**Exercise details**
Look through the data and write out every line with the word "Select" in it.

(Collected data entries)
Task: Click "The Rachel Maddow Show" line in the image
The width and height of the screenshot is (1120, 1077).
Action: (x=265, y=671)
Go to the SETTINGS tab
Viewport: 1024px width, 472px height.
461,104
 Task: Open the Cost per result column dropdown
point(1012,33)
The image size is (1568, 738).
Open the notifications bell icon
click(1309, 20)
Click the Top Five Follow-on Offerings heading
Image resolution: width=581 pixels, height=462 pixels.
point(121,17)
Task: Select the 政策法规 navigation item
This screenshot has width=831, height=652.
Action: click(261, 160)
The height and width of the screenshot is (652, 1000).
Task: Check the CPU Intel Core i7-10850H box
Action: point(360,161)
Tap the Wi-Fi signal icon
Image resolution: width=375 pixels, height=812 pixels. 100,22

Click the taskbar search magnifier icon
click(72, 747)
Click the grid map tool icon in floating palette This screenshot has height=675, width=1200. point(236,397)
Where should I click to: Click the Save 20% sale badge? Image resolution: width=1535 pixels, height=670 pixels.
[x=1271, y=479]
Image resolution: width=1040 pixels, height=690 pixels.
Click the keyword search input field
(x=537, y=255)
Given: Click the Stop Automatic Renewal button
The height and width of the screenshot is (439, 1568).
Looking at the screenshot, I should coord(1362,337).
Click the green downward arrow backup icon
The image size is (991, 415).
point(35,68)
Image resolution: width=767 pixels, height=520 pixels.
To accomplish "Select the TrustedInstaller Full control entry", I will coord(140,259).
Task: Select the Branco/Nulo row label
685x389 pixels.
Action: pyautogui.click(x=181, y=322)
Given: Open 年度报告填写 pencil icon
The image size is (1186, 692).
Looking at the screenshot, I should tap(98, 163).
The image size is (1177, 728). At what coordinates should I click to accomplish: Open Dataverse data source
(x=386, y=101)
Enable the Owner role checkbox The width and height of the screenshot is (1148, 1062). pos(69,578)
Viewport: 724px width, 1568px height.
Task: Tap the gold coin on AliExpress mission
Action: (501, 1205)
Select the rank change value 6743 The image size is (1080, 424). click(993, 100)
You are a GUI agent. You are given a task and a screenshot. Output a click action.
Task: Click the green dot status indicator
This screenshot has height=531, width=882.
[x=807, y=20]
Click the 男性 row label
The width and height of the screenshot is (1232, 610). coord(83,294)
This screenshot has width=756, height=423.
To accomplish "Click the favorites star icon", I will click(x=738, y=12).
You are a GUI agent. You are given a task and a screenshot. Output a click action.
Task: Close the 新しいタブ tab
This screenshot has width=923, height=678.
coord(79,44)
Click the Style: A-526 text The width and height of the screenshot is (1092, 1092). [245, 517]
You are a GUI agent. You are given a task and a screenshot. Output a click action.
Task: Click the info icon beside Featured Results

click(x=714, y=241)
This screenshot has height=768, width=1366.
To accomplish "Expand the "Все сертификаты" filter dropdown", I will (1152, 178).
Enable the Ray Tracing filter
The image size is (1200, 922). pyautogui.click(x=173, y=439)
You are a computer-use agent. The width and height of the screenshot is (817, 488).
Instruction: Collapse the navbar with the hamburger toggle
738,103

**Exercise response**
Task: Select the 政策法规 navigation item
To accomplish "Select the TrustedInstaller Full control entry", I will coord(140,259).
Task: Select the Branco/Nulo row label
Select the rank change value 6743 The image size is (1080, 424). click(993, 100)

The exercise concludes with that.